Deep Freeze/Deep Heat Is My BFF - I have the roll on ones that literally are so easy to apply and I have one of each downstairs and upstairs which I put on as I’m about to clean. Okay it doesn’t get rid of the pain but it makes cleaning more bearable. 

Late Night No Sleep = Clean - I have nights where I don’t sleep til late because of pain so I use this time to sort my wardrobe out, sort storage out and do little bits in my room. 

I’m pretty sure there’s more than I do without realising but these are the main ones. To someone who isn’t ill I totally understand how stupid it might sound haha!! But you got to do what you got to do. Without doing any of these tricks I simply don’t get anything done. I have 3 dogs so I have to hoover lots and ideally I’d like hoover few times a day but I aim to hoover at least once a day which I find it easier to keep up with housework if I do it for like 20 mins a day rather than spending hours few times a week. Luckily I have a dishwasher but I wash up the dogs Bowls soon as they finished their dinner and I find doing it ASAP means it’s all done and dusted. Now I don’t really like antibacterial wipes well I do but I find it much easier to use a micro fibre cloth and antibacterial spray which probably doesn’t make sense and I’m sure wipes are more easier but my hands are quite sensitive and I was finding wipes irritate them more plus I seem to go through so much wipes so I prefer to use a few cloths instead. I don’t fill my cleaning cupboard up under the sink purely because it’s much easier to only have the products I currently using so I can just grab them easily. 

Obviously with me living at home with my mother means there are some things I’d love to do differently or change. I try much as possible to make the plan more organise, clean and tidy but it’s not as easy when people I live with are not like me lol!! Il spend ages cleaning and then I look and someone’s make it messy.. it’s rather frustrating because obviously I’ve made myself in pain in order to clean properly so it’s bloody annoying. I know if I lived alone I’d have things my way which would make things slightly easier for my health but for now with the small changes/tricks I use are working and helping. I truly believe that a “Tidy House Tidy Mind” and I feel so much better mentally when I’m doing cleaning even if my body is in agony.  My next post will be about what products I use. I tend to stick with the same products that I know work as I haven’t got time to be using rubbish products. So make sure you pop back soon to find out my top products. 

Love Katie xx 

Chronic Health & OCD

So I’ve been wanting to do a blog series for ages now about cleaning while having chronic health. I also have OCD which had way before becoming ill so it was a huge shock for me when I started to notice how certain housework/chores became rather difficult and sometimes impossible. 

I love cleaning. I always have and to be I use it as my therapy. Some people go retail therapy or cooking or exercise but for me it’s always been cleaning,tidying, clearing and being organised. I love seeing the before and after of how simply changes can make a massive difference. And storage!!! Storage is my best friend andI HATE having items in my draws without being in some sort of box or draw divider. Every month I always sort through each of my chest of draws, clean them and make sure to either chuck or Charity shop stuff I no longer have use for.

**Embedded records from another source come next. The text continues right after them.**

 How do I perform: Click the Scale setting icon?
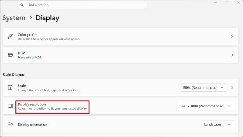[10, 87]
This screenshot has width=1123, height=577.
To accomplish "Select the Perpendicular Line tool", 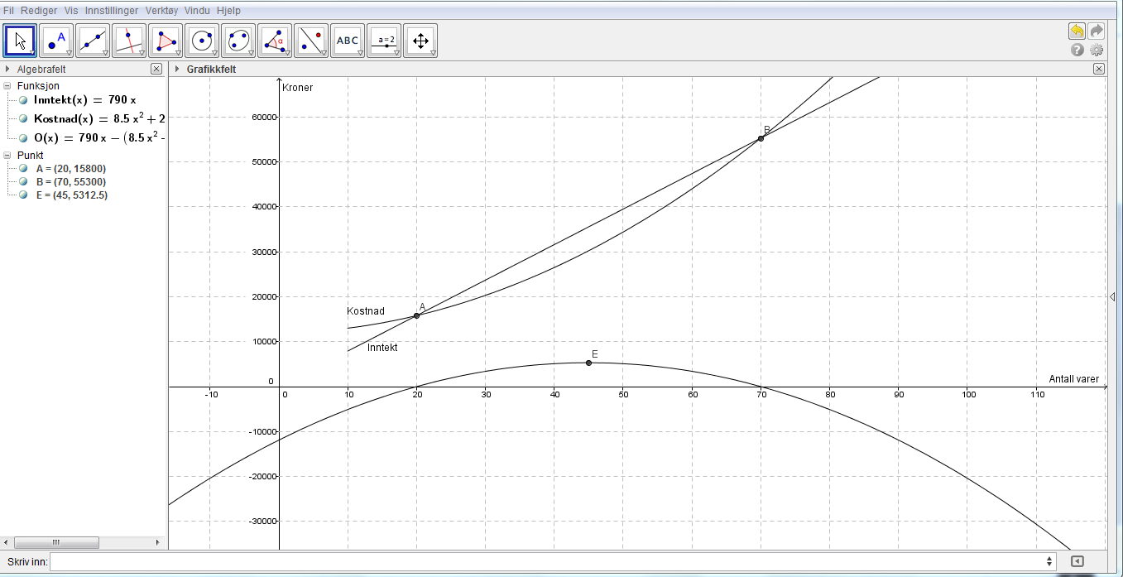I will click(129, 41).
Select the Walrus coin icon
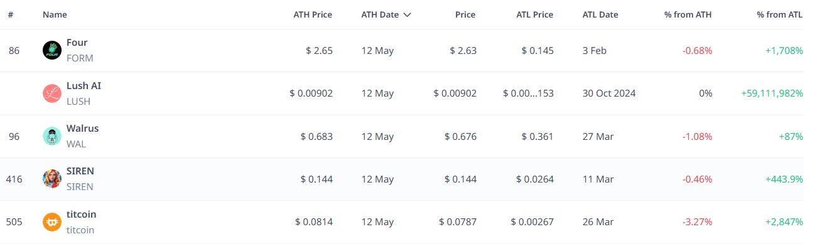This screenshot has width=815, height=244. [x=51, y=136]
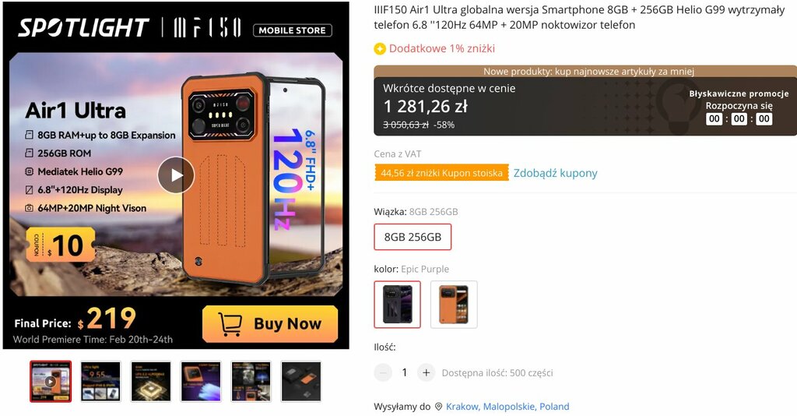This screenshot has width=797, height=416.
Task: Decrease quantity with the minus button
Action: click(383, 373)
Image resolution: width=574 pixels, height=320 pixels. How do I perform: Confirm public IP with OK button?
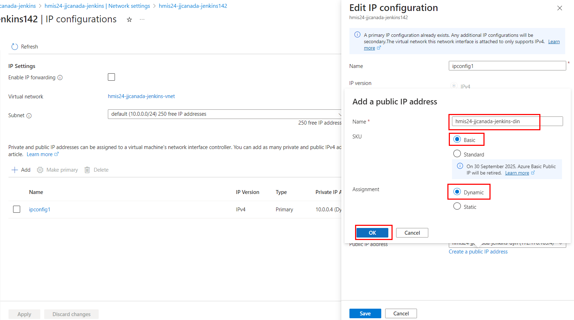tap(372, 233)
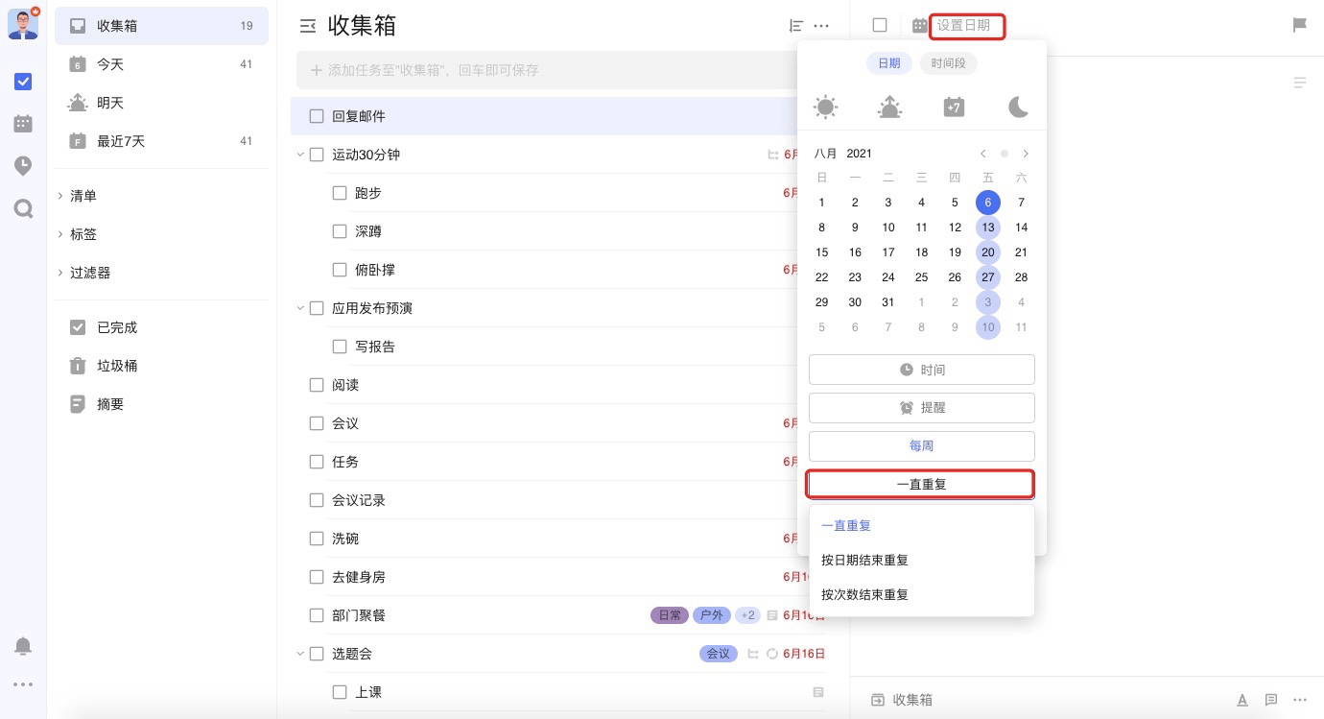
Task: Click the 每周 repeat button
Action: pyautogui.click(x=921, y=445)
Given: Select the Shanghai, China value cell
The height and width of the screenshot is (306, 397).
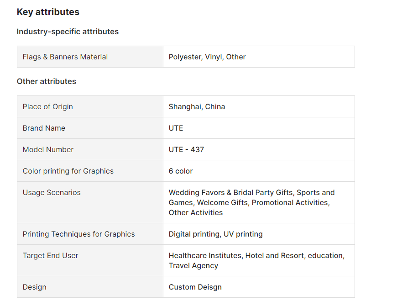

Safe to say I love clearing, cleaning and organisation but it’s rather hard when you have a disability. I’m lucky that I’m still able to do most housework and I have ways of making sure I can still manage them but having OCD thrown in the mix makes things so frustrating. My mind is telling me I have to clean or do something but my body is refusing and physically can’t. My illnesses has already taken so much away from me and has dramatically changed my life but I will not let it stop me from doing the normal day to day chores. I’ve made some changes and adapted which I think I have the right balance at the moment in order for me to be in less pain as possible while continuing to do the general housework. Obviously even with the changes I’ve made I still have days where the pain is too bad to do anything.  I thought I’d share some simple changes and tricks/tips on how I still do the normal chores with a disability. And how I try and control my OCD while having a bad pain day. I now do things differently which to some people might sound stupid but in order to still keep on top of the house I don’t care if I look or sound stupid. Not only is cleaning obviously good and I 100% go by the saying “ tiny house tiny mind” but I use it as a distraction and almost as a escape from the agonising pain I’m in 24/7. 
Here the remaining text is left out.